Berlin. Nach jahrelangem Protest machen sich Konzernchefs jetzt für den Klimaschutz stark. Die deutsche Industrie will „ein Vorbild bleiben“.

Die jüngste Initiative für mehr Klimaschutz kommt aus einer Ecke, aus der sie wohl die wenigsten vermutet hätten. 69 deutsche Großkonzerne sind dabei, darunter Thyssenkrupp, der Energieversorger Eon, die Lebensmittelhändler Aldi und Rewe sowie die Drogeriekette Rossmann. Die Initiative fordert zum Auftakt der rot-grün-gelben Koalitionsverhandlungen, die neue Bundesregierung müsse „jetzt den Rahmen setzen, damit wir als Unternehmer Klimaneutralität zum Markenzeichen der deutschen Wirtschaft machen können“.

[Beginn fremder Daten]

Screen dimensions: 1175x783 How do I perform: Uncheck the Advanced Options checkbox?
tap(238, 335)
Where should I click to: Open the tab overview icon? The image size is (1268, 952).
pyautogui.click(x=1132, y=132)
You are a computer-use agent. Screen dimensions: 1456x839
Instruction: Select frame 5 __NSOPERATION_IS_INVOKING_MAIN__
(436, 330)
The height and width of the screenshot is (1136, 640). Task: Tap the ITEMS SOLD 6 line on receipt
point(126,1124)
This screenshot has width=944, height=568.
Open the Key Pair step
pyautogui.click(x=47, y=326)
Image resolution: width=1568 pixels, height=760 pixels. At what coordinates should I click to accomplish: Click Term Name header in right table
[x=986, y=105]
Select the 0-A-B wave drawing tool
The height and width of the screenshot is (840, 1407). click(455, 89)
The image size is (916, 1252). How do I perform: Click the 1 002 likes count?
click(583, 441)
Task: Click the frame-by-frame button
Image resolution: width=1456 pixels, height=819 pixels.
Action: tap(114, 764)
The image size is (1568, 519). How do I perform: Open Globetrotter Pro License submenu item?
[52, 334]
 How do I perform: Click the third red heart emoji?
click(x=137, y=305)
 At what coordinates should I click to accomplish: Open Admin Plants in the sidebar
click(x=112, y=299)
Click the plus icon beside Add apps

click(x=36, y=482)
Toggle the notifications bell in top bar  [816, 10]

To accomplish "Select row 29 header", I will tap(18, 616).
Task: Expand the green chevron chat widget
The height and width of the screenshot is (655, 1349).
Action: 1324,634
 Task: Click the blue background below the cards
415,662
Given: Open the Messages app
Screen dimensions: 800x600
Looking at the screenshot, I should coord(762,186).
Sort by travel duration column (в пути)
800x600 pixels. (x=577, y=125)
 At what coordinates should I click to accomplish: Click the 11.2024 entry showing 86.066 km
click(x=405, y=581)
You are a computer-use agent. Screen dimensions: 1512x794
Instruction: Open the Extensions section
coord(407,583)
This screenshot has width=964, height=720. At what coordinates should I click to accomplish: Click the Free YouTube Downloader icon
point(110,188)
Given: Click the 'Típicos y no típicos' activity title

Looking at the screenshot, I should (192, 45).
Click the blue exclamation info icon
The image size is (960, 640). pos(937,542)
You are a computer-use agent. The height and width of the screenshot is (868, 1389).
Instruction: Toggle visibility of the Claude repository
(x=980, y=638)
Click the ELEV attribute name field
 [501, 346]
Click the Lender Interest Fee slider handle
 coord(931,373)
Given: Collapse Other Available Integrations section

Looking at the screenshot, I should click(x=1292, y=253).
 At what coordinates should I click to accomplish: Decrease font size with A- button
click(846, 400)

Diese Worte von Stiftungspräsident Michael Otto, Aufsichtsratschef des gleichnamigen Versandhändlers, hat viele überrascht. Spricht da die deutsche Wirtschaft, die bis vor wenigen Jahren noch bei jedem verpflichtenden Schritt zu mehr Nachhaltigkeit und Klimaschutz über ihre Lobbyverbände vor Überforderung und Deindus­trialisierung warnte?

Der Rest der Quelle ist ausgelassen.